According to a recent survey, nearly 84 percent of Americans believe they are in either excellent or okay "financial fitness" shape. Eleven percent believe they are in troublesome shape. Yet when asked if and how they seek financial assistance, 67 percent of consumers had never received advice on their personal finances; only 31 percent had sought advice.

Overall results of the survey, conducted on behalf of the Financial Services Roundtable-representing 100 of the largest integrated financial services companies providing banking, insurance and investment services-indicate that financial advice for consumers equates to a better understanding of finances, which results in better money management and fewer bankruptcies.

Nearly 78 percent who consider their personal financial situation to be in excellent or pretty good financial shape work with or have worked with someone offering them financial advice. Conversely, only one in 10 of those who felt they were in terrible shape had actually sought or received advice. Testing by the National Foundation for Credit Counseling (NFCC) shows a significant improvement in consumer financial knowledge-by as much as 10 to 40 percent-when a person receives financial counseling or advice.

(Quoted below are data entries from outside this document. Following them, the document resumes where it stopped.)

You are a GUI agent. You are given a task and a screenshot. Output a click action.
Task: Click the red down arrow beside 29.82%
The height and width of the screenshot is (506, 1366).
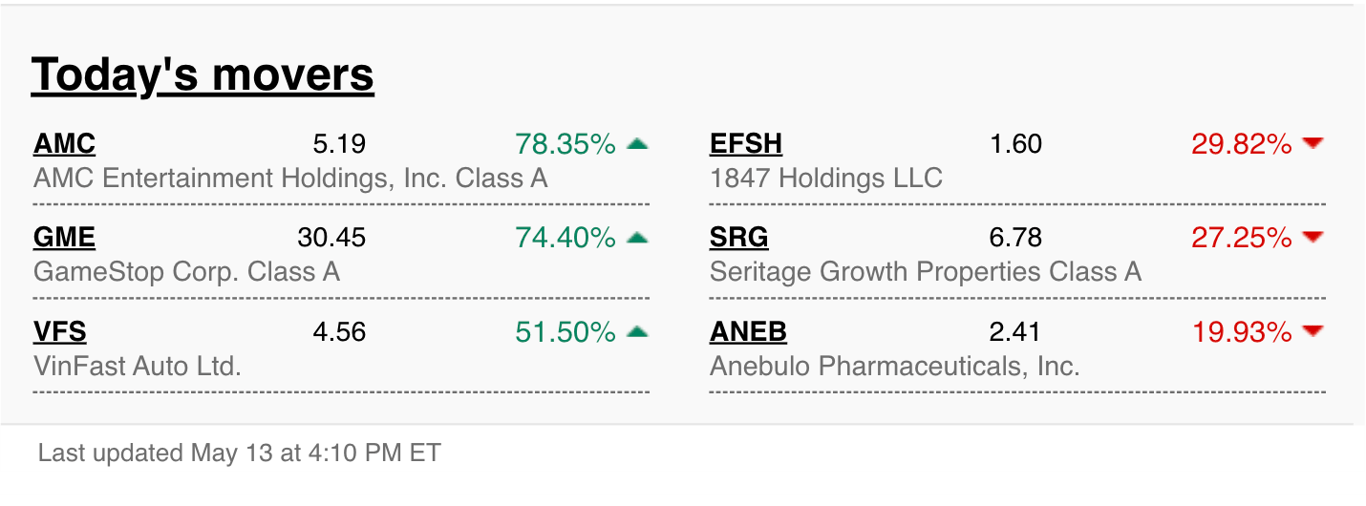pos(1313,144)
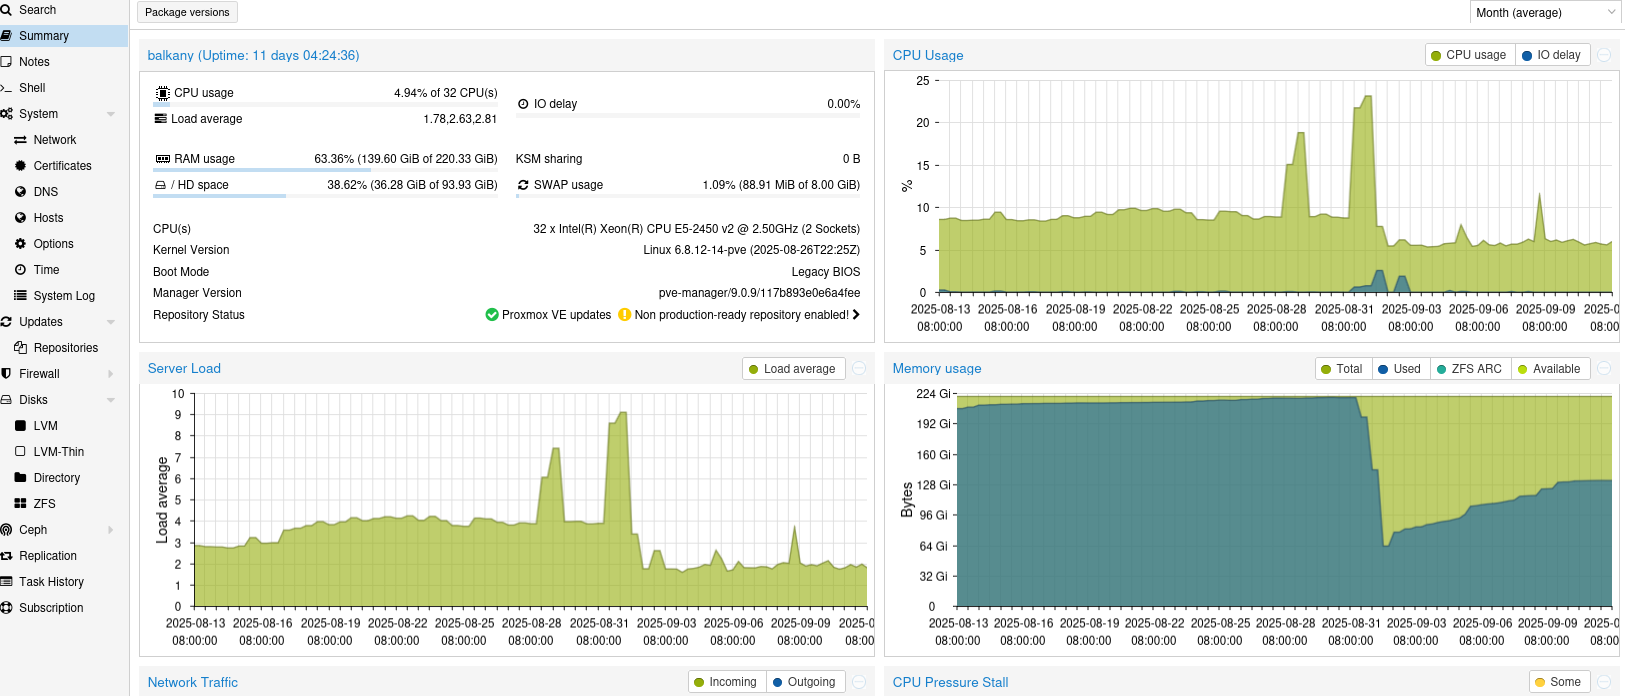Click the Shell terminal icon

[6, 88]
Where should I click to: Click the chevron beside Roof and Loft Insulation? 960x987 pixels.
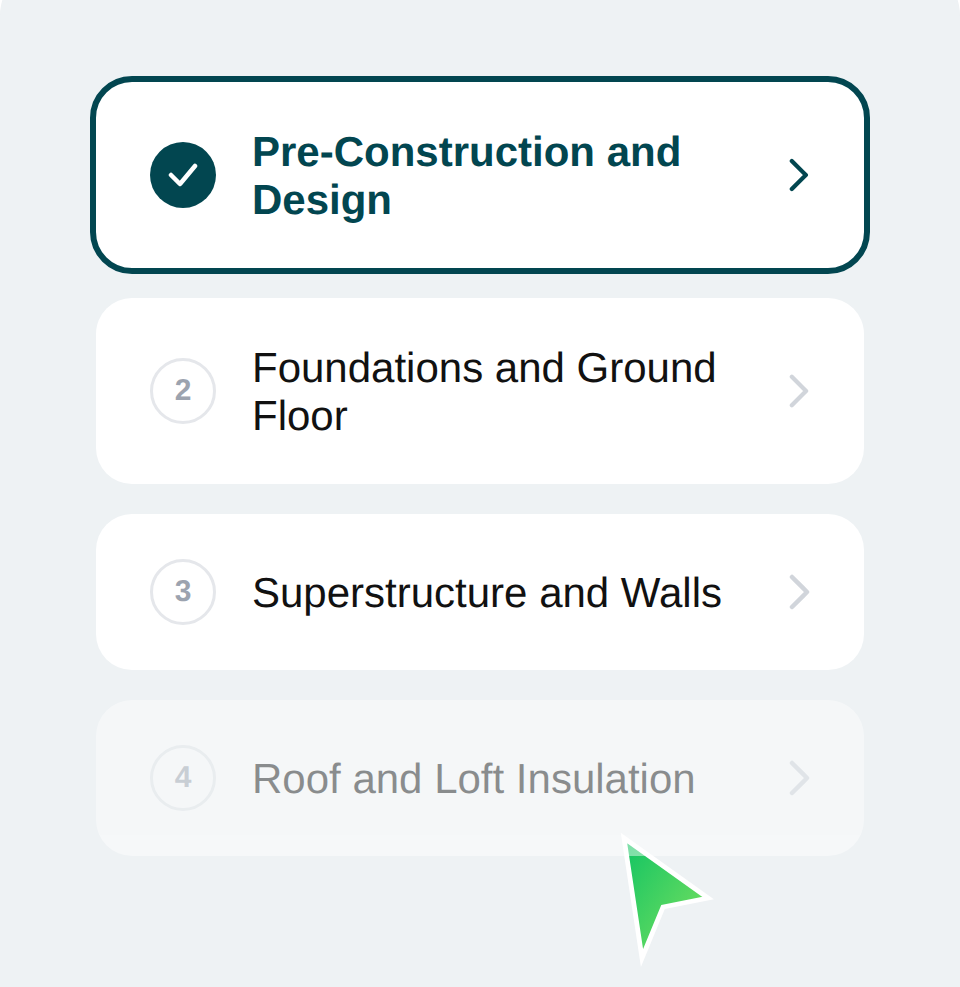tap(798, 778)
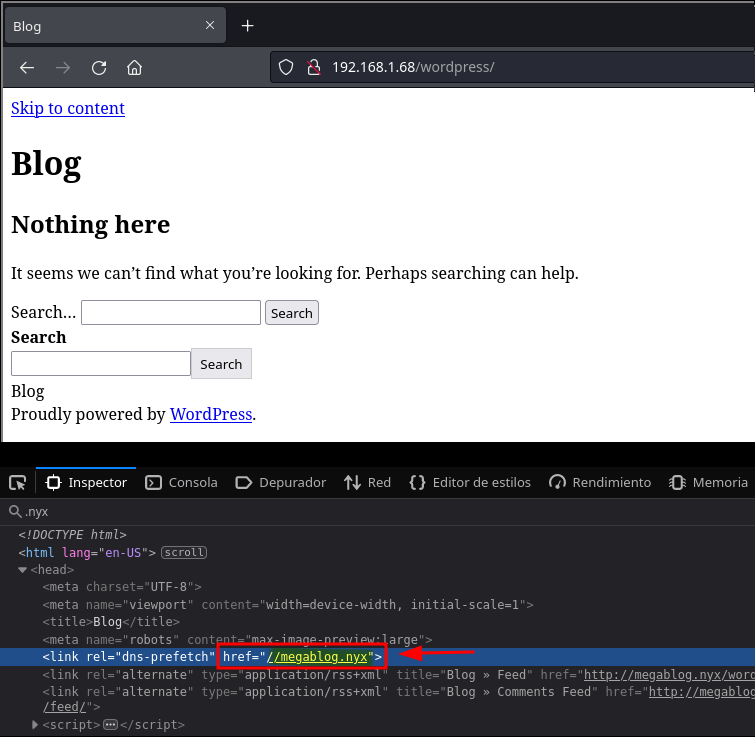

Given this data, some sort of credit counseling or financial advice seems to play a role in the overall financial health of American consumers. NFCC also found that "poor money management" (67 percent) was the top reason that consumers were considering bankruptcy.

As we continue to evaluate how all American consumers can take actions that might prevent them from having to consider a bankruptcy path at all, men and women alike would be wise to consider exploring the reliable resources available at their fingertips-from trustworthy credit counseling to credible online sites. Each can play a significant role in educating us on how to better manage our money.

The Roundtable has launched an aggregate resource, www. mymoneymanagement.net, to provide consumers with information on everything from balancing bank accounts to protecting against natural disasters. The Web site contains content from a variety of consumer groups, credit counseling agencies and financial services organizations. It will also facilitate easy access to pre-bankruptcy credit counseling assistance.

If you're in financial distress, credit counseling can help. If you're not sure of your stability, basic guidance from your lender or a financial advisor can also better prepare you for the future.